На следующий, после выпускного экзамена день в квартиру Коньковых явился некто в штатском костюме из коверкота "военного образца" и пригласил Виталия "пойти прогуляться".

– А кто вы такой? – спросил отец юноши.

– Работник ГПУ, – последовал ответ.

– Значит, сын арестован?

– Пока нет, но дальнейшее зависит от него… Обняв плачущую мать и побледневшего, встревоженного отца, Виталий ушел вместе с агентом ГПУ. Прогуливались они недолго. Агент предложил отправиться в ближайший парк. Виталий согласился. За десять минут они трамваем доехали до парка и уединились на скамейке в одном из его тихих и безлюдных днем уголков. С минуту они сидели молча. Виталий вопросительно смотрел на своего спутника, ожидая, что он скажет.

– Прежде всего, молодой человек, – начал тот, – у меня есть к вам один вопрос. Чем вы намереваетесь заняться, окончив Институт иностранных языков?

Виталий коротко сообщил ему о предложении институтской дирекции и своих планах на будущее. Выслушав его, агент отрицательно затряс головой.

– Нет, молодой человек. Все это вы оставьте на потом. Это от вас не уйдет. Прежде вы должны отработать те деньги, которые советская власть потратила на ваше ученье. Короче говоря, вам предлагается работа в качестве переводчика. Очень ответственная. Поработаете пару лет, оправдаете доверие партии и советской власти, а потом можете продолжать учебу.

Виталий попытался было возражать, но агент резко и угрожающе оборвал его:

– Если вам не нравится мое предложение, то я могу заменить его… ордером на арест. И вы больше никогда не вернетесь в свою семью. Так что для вас лучше всего согласиться работать… Ну? Согласны?

Юноша, не находя слов для ответа, со вздохом кивнул головой. Его собеседник усмехнулся.

– Я знал, что вы согласитесь, и поэтому захватил с собой все необходимое для вашей поездки к месту работы. Вот возьмите.

Он вытащил из внутреннего кармана пиджака объемистый конверт.

– Здесь билет в поезд прямого сообщения Москва-Кисловодск, служебное удостоверение и зарплата за месяц вперед. Поезд отходит завтра утром в 8.25. Не опоздайте. На месте явитесь за инструкциями к начальнику кисловодского отдела ГПУ… А теперь идите домой, успокойте своих родителей и посоветуйте им, чтобы они о вашей новой работе никому не болтали. Ну, пока, – закончил агент, вставая со скамейки.

Дома, увидев вернувшегося Виталия живым и невредимым, мать крестилась и плакала от радости. Отец молча хмурился. Будущая работа сына старику не нравилась.

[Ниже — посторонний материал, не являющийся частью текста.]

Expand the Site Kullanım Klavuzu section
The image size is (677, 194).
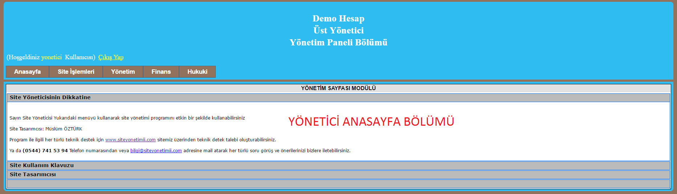pos(42,165)
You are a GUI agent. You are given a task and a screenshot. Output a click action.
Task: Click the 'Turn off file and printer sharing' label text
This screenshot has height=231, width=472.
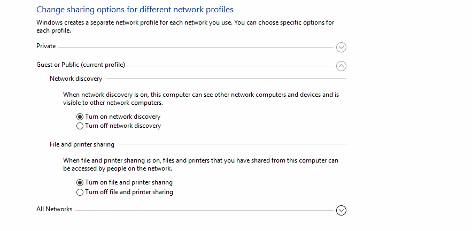click(129, 192)
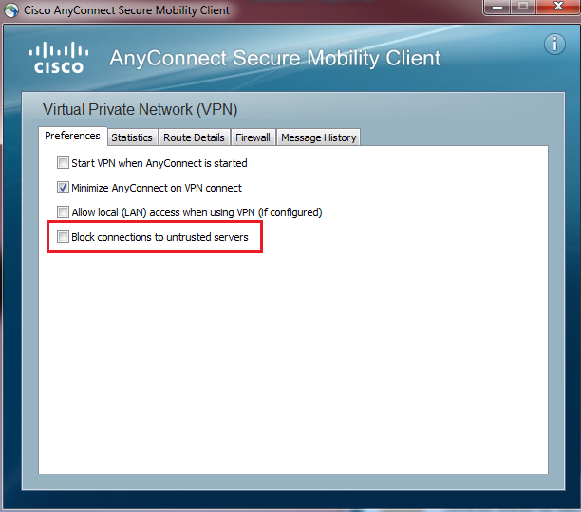The width and height of the screenshot is (581, 512).
Task: Click the AnyConnect Secure Mobility Client banner text
Action: click(275, 58)
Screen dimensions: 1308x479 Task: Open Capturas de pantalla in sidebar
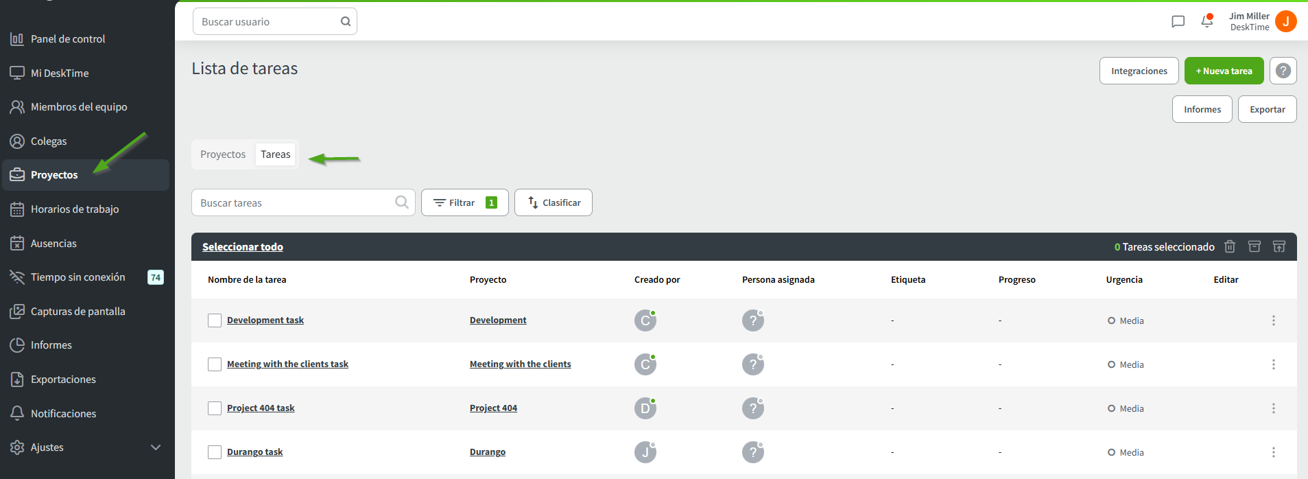[78, 312]
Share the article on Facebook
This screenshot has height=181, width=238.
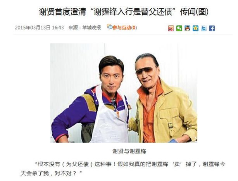[212, 28]
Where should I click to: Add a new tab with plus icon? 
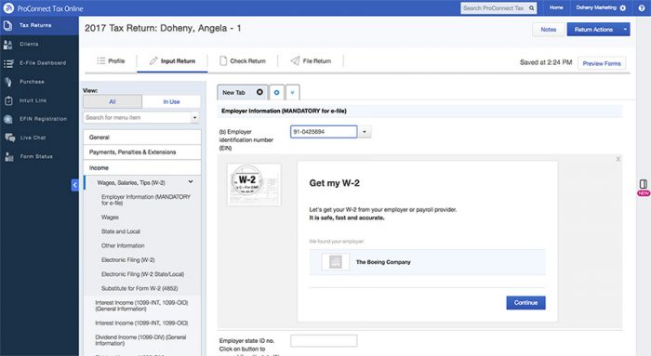[x=276, y=93]
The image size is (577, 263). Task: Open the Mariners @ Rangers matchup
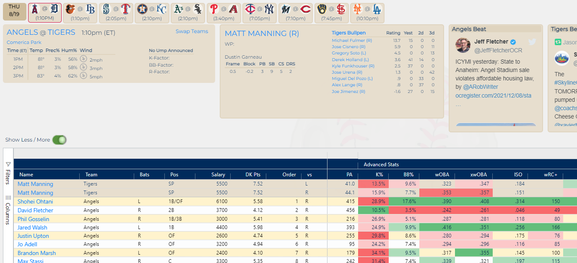click(116, 13)
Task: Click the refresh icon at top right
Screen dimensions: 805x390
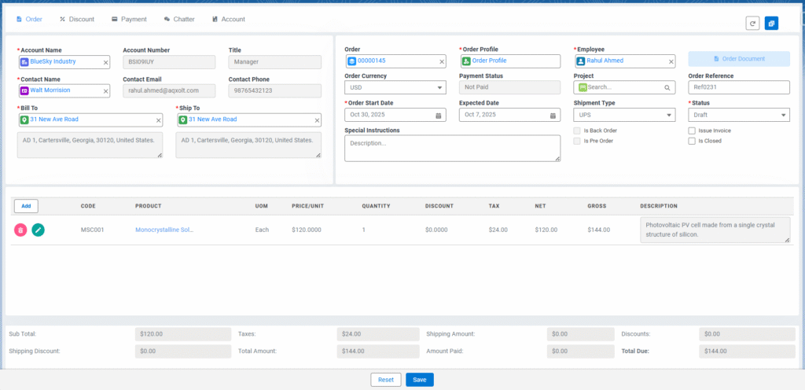Action: tap(752, 24)
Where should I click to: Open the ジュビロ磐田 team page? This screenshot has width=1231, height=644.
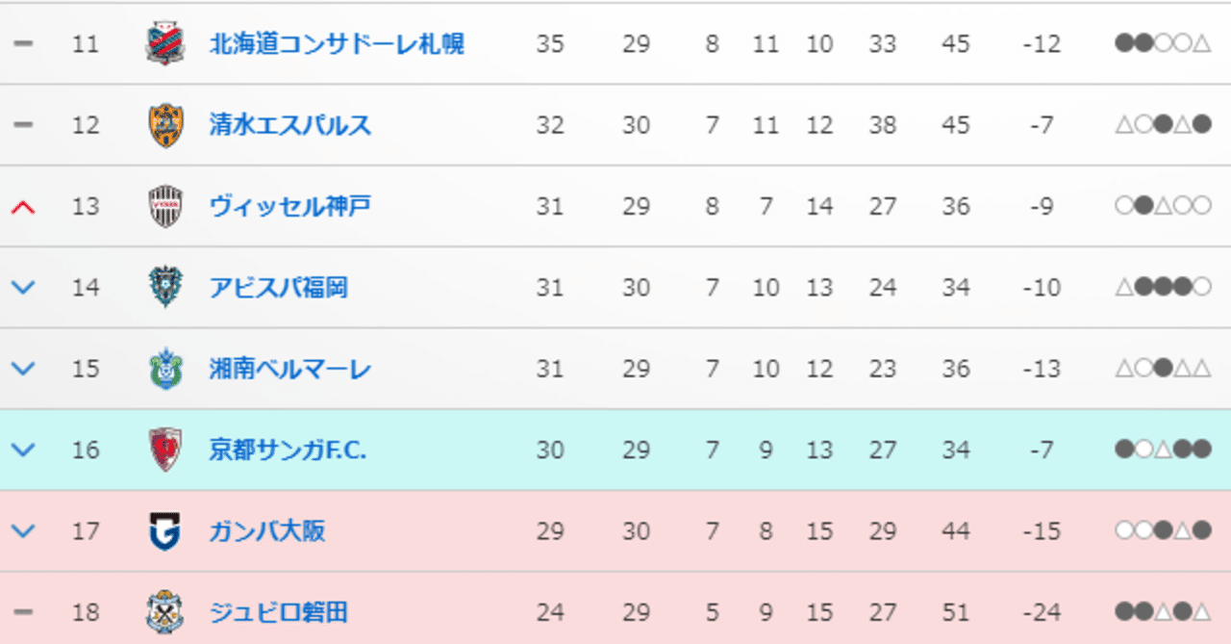279,611
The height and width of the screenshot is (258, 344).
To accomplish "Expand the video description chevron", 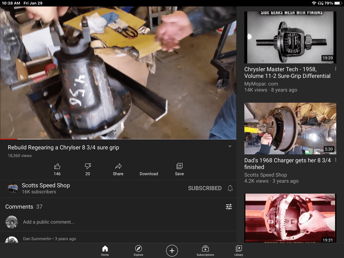I will pyautogui.click(x=230, y=147).
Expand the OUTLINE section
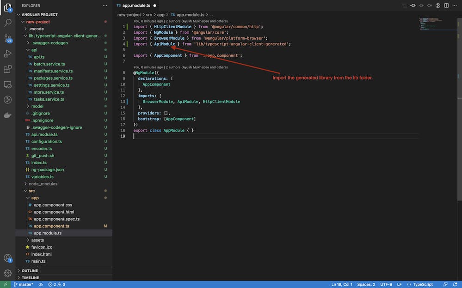 (30, 270)
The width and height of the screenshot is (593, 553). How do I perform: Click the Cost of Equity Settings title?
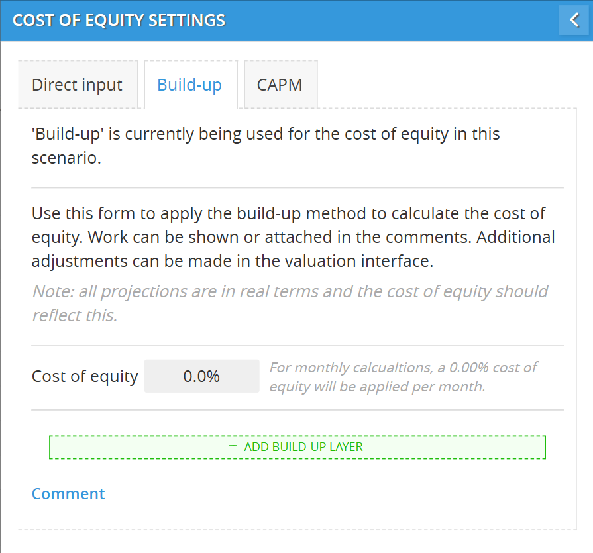pyautogui.click(x=119, y=20)
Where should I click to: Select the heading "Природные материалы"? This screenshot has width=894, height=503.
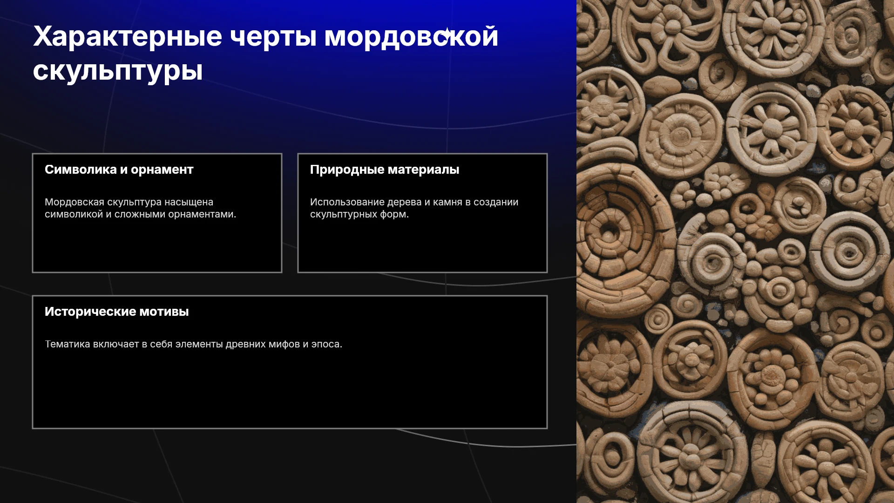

Начальник кисловодского отдела ГПУ дал явившемуся к нему Виталию подробнейшие служебные инструкции, закончив их таким наказом:

– Главное, браток, ты должен изо всех сил втирать очки каждому заграничному дураку, к которому мы тебя прикрепим. Действуй, браток, по-большевистски и помни, что за плохую работу у нас полагается тюрьма или пуля в затылок.

Виталию ничего иного не оставалось, как заверить начальство, что он готов "действовать". Энкаведист одобрительно кивнул головой и добавил к вышесказанному им:

– Числиться ты будешь в штате краевого курортного управления и там же получать паек и зарплату, но действовать под нашим контролем. Каждый вечер после работы являйся с отчетом к моему заместителю. Пропуск получишь в комендатуре…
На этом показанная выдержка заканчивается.